■ What is needed
Can you repeat each of the rows below word for word, leaving out the pictures?

■ Word and element location data
BEGIN
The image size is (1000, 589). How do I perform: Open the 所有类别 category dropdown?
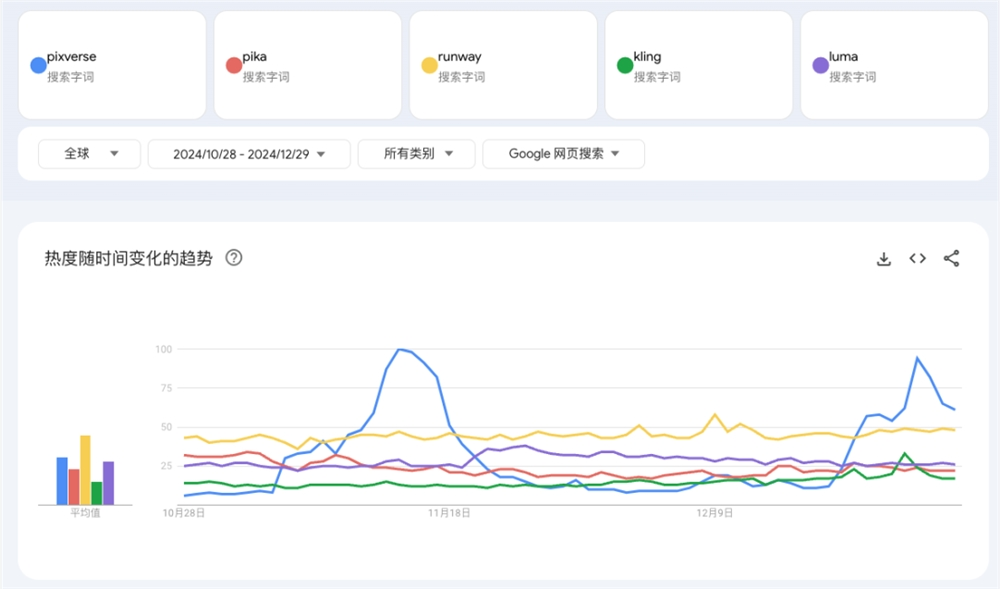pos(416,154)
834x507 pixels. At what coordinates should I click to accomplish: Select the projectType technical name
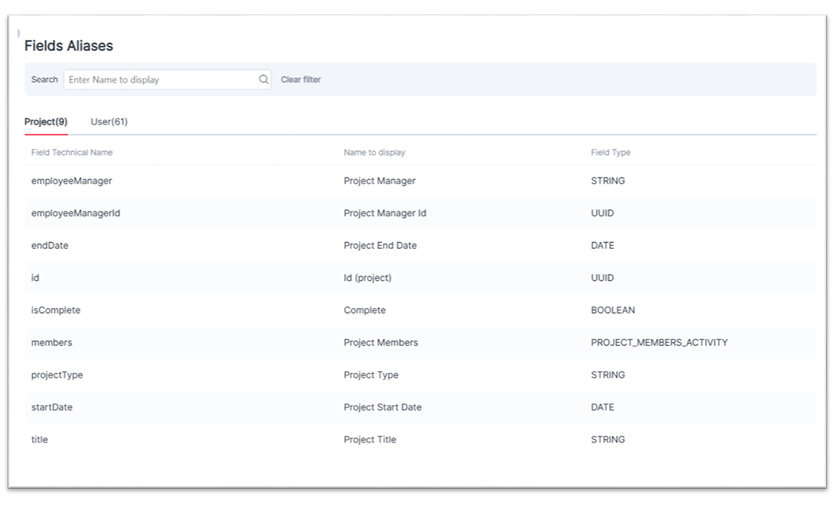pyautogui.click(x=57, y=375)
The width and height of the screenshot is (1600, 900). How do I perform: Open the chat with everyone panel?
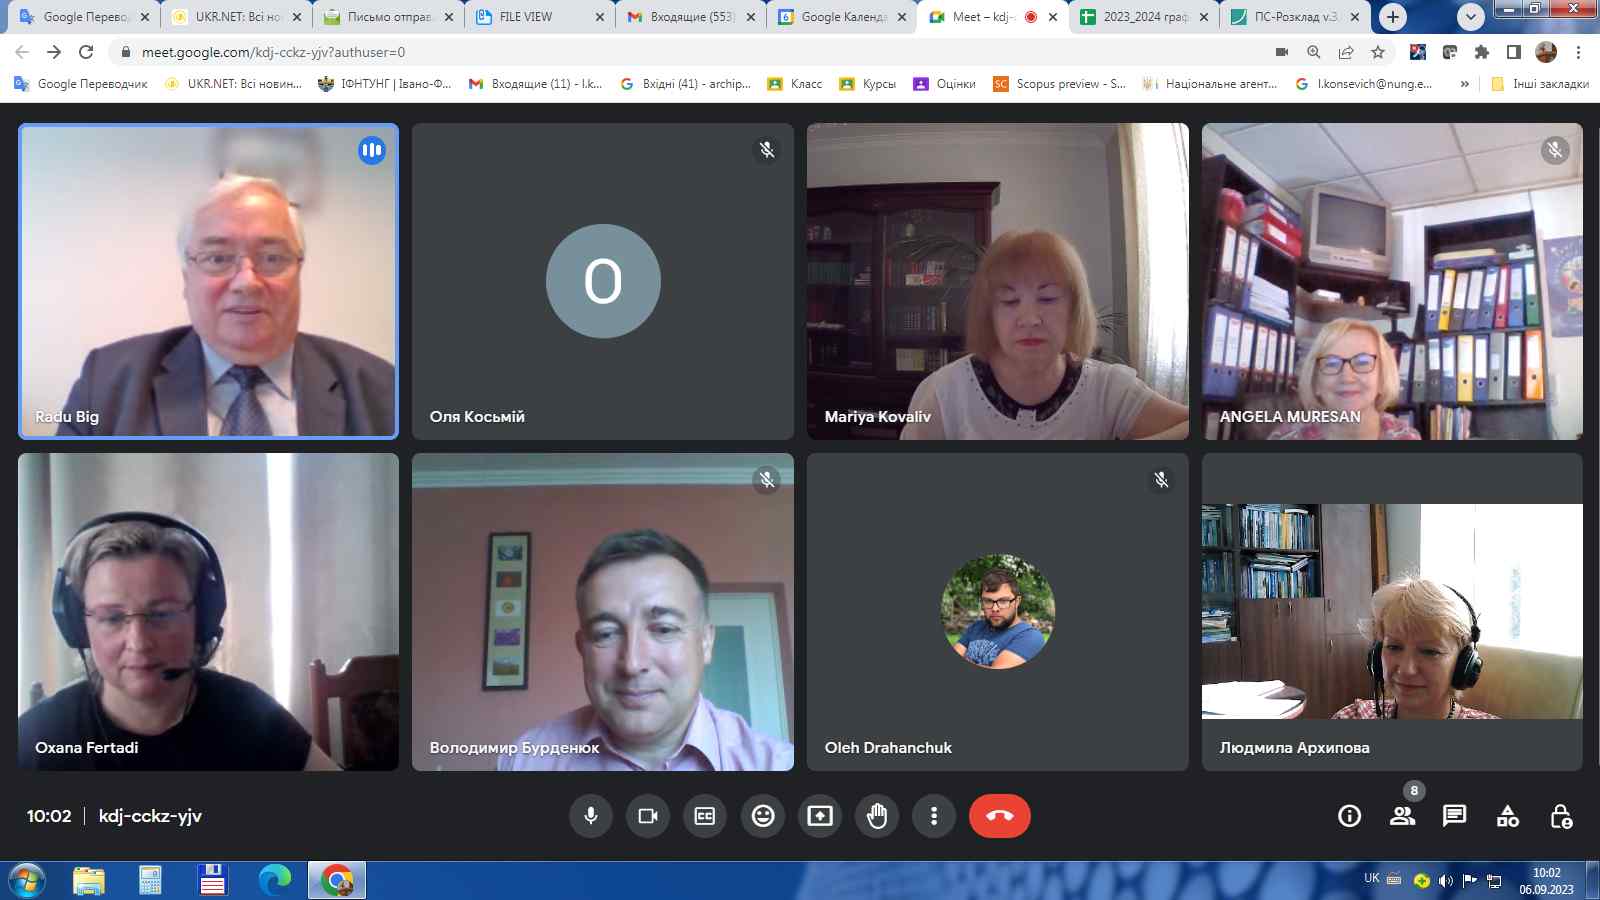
END
■ The response
The image size is (1000, 589). How do I perform: Open the 所有类别 category dropdown?
pos(416,154)
834x507 pixels. At what coordinates should I click to accomplish: Select the projectType technical name
pyautogui.click(x=57, y=375)
The width and height of the screenshot is (1600, 900). How do I perform: Open the chat with everyone panel?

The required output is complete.